• Goal: Retype each of the following records word for word.

======== Stored rows ========

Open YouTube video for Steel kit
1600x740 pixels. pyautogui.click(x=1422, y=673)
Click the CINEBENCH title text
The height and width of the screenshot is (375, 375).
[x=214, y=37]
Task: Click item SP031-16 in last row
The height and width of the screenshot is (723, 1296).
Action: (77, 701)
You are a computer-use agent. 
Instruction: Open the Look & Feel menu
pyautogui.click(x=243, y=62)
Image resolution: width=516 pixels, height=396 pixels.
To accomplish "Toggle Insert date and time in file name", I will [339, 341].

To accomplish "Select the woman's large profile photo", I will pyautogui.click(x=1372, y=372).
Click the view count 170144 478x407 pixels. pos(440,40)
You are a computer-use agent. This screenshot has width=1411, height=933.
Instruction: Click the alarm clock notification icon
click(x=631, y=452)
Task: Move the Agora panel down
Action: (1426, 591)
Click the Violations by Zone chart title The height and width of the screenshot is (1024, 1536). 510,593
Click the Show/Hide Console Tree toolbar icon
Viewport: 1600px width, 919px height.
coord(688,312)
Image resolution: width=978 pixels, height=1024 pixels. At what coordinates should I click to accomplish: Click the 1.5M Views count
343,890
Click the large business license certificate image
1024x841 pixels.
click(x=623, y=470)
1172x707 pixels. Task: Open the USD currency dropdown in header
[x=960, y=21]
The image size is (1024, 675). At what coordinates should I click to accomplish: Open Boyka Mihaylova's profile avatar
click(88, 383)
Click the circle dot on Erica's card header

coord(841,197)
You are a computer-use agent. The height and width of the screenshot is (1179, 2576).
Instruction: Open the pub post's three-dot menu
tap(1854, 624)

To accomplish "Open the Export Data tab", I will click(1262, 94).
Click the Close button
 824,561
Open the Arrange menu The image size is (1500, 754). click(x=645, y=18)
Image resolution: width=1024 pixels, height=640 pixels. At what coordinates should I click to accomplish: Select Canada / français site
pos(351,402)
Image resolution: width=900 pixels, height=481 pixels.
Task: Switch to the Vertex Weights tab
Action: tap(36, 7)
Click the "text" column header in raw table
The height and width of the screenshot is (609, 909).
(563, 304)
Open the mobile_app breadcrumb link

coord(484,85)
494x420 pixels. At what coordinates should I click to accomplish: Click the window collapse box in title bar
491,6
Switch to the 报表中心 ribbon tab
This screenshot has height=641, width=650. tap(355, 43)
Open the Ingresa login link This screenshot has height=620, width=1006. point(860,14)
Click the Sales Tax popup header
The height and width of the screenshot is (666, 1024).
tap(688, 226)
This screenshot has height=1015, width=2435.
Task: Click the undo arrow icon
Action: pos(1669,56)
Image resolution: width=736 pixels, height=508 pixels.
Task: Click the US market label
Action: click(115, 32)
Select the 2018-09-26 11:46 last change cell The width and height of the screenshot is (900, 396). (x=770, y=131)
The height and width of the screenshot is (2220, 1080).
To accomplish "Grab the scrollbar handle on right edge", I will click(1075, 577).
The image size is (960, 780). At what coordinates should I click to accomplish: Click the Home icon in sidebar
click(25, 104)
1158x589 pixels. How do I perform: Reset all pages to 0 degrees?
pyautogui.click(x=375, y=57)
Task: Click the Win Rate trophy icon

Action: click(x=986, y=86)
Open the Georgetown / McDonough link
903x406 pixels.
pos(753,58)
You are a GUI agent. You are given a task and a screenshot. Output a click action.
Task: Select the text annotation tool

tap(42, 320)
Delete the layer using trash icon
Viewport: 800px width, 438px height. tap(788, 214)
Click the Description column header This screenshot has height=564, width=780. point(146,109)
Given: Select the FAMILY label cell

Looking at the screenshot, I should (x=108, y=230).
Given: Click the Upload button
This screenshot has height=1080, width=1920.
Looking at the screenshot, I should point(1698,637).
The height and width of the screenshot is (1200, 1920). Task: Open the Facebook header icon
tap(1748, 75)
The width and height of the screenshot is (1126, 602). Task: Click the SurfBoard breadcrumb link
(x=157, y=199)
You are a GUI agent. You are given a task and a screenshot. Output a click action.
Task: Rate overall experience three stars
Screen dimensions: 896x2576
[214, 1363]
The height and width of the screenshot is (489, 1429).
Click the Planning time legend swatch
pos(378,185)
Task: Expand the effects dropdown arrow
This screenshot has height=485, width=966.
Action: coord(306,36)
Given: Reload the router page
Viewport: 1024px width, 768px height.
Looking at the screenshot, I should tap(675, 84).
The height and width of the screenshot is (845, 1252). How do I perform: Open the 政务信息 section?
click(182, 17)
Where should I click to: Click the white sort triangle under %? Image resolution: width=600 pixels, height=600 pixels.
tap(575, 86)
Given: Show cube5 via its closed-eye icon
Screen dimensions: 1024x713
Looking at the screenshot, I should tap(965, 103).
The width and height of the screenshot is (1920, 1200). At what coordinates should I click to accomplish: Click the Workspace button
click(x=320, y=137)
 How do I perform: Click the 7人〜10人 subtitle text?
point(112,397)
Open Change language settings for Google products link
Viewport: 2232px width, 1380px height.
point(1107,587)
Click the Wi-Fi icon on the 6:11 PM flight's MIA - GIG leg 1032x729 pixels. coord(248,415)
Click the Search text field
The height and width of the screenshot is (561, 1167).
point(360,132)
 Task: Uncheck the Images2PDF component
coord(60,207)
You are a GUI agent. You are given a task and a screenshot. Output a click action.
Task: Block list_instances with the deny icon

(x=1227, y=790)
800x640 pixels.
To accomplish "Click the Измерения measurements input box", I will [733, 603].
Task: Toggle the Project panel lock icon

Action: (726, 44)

========

• Solution to the problem:
Open YouTube video for Steel kit
1600x740 pixels. pyautogui.click(x=1422, y=673)
Click the CINEBENCH title text
The height and width of the screenshot is (375, 375).
[x=214, y=37]
Task: Click item SP031-16 in last row
The height and width of the screenshot is (723, 1296).
Action: (77, 701)
You are a computer-use agent. 
Instruction: Open the Look & Feel menu
pyautogui.click(x=243, y=62)
Image resolution: width=516 pixels, height=396 pixels.
To accomplish "Toggle Insert date and time in file name", I will [339, 341].

To accomplish "Select the woman's large profile photo", I will pyautogui.click(x=1372, y=372).
Click the view count 170144 478x407 pixels. pos(440,40)
You are a computer-use agent. This screenshot has width=1411, height=933.
Instruction: Click the alarm clock notification icon
click(x=631, y=452)
Task: Move the Agora panel down
Action: (1426, 591)
Click the Violations by Zone chart title The height and width of the screenshot is (1024, 1536). 510,593
Click the Show/Hide Console Tree toolbar icon
Viewport: 1600px width, 919px height.
coord(688,312)
Image resolution: width=978 pixels, height=1024 pixels. At what coordinates should I click to accomplish: Click the 1.5M Views count
343,890
Click the large business license certificate image
1024x841 pixels.
click(x=623, y=470)
1172x707 pixels. Task: Open the USD currency dropdown in header
[x=960, y=21]
The image size is (1024, 675). At what coordinates should I click to accomplish: Open Boyka Mihaylova's profile avatar
click(88, 383)
Click the circle dot on Erica's card header

coord(841,197)
You are a computer-use agent. The height and width of the screenshot is (1179, 2576).
Instruction: Open the pub post's three-dot menu
tap(1854, 624)

To accomplish "Open the Export Data tab", I will click(1262, 94).
Click the Close button
 824,561
Open the Arrange menu The image size is (1500, 754). click(x=645, y=18)
Image resolution: width=1024 pixels, height=640 pixels. At what coordinates should I click to accomplish: Select Canada / français site
pos(351,402)
Image resolution: width=900 pixels, height=481 pixels.
Task: Switch to the Vertex Weights tab
Action: tap(36, 7)
Click the "text" column header in raw table
The height and width of the screenshot is (609, 909).
(563, 304)
Open the mobile_app breadcrumb link

coord(484,85)
494x420 pixels. At what coordinates should I click to accomplish: Click the window collapse box in title bar
491,6
Switch to the 报表中心 ribbon tab
This screenshot has height=641, width=650. tap(355, 43)
Open the Ingresa login link This screenshot has height=620, width=1006. point(860,14)
Click the Sales Tax popup header
The height and width of the screenshot is (666, 1024).
tap(688, 226)
This screenshot has height=1015, width=2435.
Task: Click the undo arrow icon
Action: pos(1669,56)
Image resolution: width=736 pixels, height=508 pixels.
Task: Click the US market label
Action: click(115, 32)
Select the 2018-09-26 11:46 last change cell The width and height of the screenshot is (900, 396). (x=770, y=131)
The height and width of the screenshot is (2220, 1080).
To accomplish "Grab the scrollbar handle on right edge", I will click(1075, 577).
The image size is (960, 780). At what coordinates should I click to accomplish: Click the Home icon in sidebar
click(25, 104)
1158x589 pixels. How do I perform: Reset all pages to 0 degrees?
pyautogui.click(x=375, y=57)
Task: Click the Win Rate trophy icon

Action: click(x=986, y=86)
Open the Georgetown / McDonough link
903x406 pixels.
pos(753,58)
You are a GUI agent. You are given a task and a screenshot. Output a click action.
Task: Select the text annotation tool

tap(42, 320)
Delete the layer using trash icon
Viewport: 800px width, 438px height. tap(788, 214)
Click the Description column header This screenshot has height=564, width=780. point(146,109)
Given: Select the FAMILY label cell

Looking at the screenshot, I should (x=108, y=230).
Given: Click the Upload button
This screenshot has height=1080, width=1920.
Looking at the screenshot, I should point(1698,637).
The height and width of the screenshot is (1200, 1920). Task: Open the Facebook header icon
tap(1748, 75)
The width and height of the screenshot is (1126, 602). Task: Click the SurfBoard breadcrumb link
(x=157, y=199)
You are a GUI agent. You are given a task and a screenshot. Output a click action.
Task: Rate overall experience three stars
Screen dimensions: 896x2576
[214, 1363]
The height and width of the screenshot is (489, 1429).
Click the Planning time legend swatch
pos(378,185)
Task: Expand the effects dropdown arrow
This screenshot has height=485, width=966.
Action: coord(306,36)
Given: Reload the router page
Viewport: 1024px width, 768px height.
Looking at the screenshot, I should tap(675, 84).
The height and width of the screenshot is (845, 1252). How do I perform: Open the 政务信息 section?
click(182, 17)
Where should I click to: Click the white sort triangle under %? Image resolution: width=600 pixels, height=600 pixels.
tap(575, 86)
Given: Show cube5 via its closed-eye icon
Screen dimensions: 1024x713
Looking at the screenshot, I should tap(965, 103).
The width and height of the screenshot is (1920, 1200). At what coordinates should I click to accomplish: Click the Workspace button
click(x=320, y=137)
 How do I perform: Click the 7人〜10人 subtitle text?
point(112,397)
Open Change language settings for Google products link
Viewport: 2232px width, 1380px height.
point(1107,587)
Click the Wi-Fi icon on the 6:11 PM flight's MIA - GIG leg 1032x729 pixels. coord(248,415)
Click the Search text field
The height and width of the screenshot is (561, 1167).
point(360,132)
 Task: Uncheck the Images2PDF component
coord(60,207)
You are a GUI agent. You are given a task and a screenshot. Output a click action.
Task: Block list_instances with the deny icon

(x=1227, y=790)
800x640 pixels.
To accomplish "Click the Измерения measurements input box", I will [733, 603].
Task: Toggle the Project panel lock icon

Action: (726, 44)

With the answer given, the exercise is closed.